They’ve even got her commenting on the bleedin’ Royals now! Here’s Nicky’s take on Prince Charles and Camilla’s New York visit back in 2007.
By ERIC KONIGSBERG
Published: January 27, 2007
It has been just over a year since their Wellington boots last sloshed about on these shores, and it’s not as though that trip — billed as their first official overseas tour since being married in April 2005 — came off so smashingly that they, or an adoring American public, ought to be crying out for another.“They” would be Their Royal Highnesses, the Prince of Wales and the Duchess of Cornwall — Charles and Camilla.
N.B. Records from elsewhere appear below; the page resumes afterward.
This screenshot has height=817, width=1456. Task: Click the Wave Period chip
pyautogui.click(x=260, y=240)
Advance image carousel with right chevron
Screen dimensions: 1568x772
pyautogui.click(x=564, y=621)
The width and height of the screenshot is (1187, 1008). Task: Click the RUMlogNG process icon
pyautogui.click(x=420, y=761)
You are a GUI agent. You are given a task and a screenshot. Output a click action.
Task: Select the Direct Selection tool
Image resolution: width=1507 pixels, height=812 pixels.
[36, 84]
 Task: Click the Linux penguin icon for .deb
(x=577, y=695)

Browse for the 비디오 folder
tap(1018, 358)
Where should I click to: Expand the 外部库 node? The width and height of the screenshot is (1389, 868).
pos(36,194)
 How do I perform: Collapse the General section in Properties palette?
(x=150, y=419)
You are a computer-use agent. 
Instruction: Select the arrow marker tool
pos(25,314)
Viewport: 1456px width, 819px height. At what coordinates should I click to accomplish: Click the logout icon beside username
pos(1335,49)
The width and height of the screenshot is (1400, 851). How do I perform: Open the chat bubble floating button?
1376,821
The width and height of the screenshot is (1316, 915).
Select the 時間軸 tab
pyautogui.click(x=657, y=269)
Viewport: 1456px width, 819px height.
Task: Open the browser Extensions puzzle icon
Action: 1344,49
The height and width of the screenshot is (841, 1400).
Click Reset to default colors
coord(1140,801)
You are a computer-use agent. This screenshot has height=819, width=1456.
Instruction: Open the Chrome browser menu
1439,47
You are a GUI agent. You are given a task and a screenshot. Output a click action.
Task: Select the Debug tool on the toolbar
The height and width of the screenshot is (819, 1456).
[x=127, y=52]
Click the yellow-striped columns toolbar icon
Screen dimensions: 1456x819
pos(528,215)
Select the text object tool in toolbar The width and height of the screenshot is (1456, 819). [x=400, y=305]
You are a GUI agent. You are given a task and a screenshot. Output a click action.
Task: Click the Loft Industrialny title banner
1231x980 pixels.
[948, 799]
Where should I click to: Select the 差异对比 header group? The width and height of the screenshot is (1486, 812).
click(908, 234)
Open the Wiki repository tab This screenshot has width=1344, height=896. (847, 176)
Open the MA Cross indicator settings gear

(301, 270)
During that trip, in early November 2005, The New York Post ridiculed Charles for failing to make eye contact with his wife throughout a 9/11 memorial event in Lower Manhattan (“maybe they’ve just grown accustomed to sneaking around”); and in The Washington Post, Tina Brown, ostensibly praising Camilla, wrote: “She’s smaller, prettier, more delicate than all those cruel horseface snaps would have you believe.”
Even so, the royal couple haven’t had enough of the United States, it would seem. They have arranged another American publicity tour and will be spending today, the first day of this jaunt, in Philadelphia (Liberty Bell, Commodore Barry statue, National Constitution Center).
Tomorrow, it’s on to New York, where they will tour the Harlem Children’s Zone, a nonprofit educational organization in Upper Manhattan, and attend a black-tie reception at the Harvard Club in the prince’s honor. At that event, Al Gore will present him with the Global Environmental Citizen Award, and Charles, according to a schedule put out by the British Consulate in New York, will deliver a speech “on environmental issues.”
In and around Greenwich Village, where a good number of Brits work in the fields of fashion, media and design (having taken glamorous and low-paying jobs from their American counterparts), the prince’s countrymen viewed the royal visit — not to mention H.R.H. himself — with something less than awe…
…To much of the British public, Charles, old-fashioned and aloof, has had little success in his attempts to present himself as a man of the people.
“There was a horrible thing in the London papers in advance of this trip” when it came out that he was considering flying a private jet to bring 20 people to New York with him, said Nicky Perry, who owns Tea and Sympathy, a British tea shop on Greenwich Avenue. “They went on and on about the preposterous size of his carbon footprint. It was cruel.”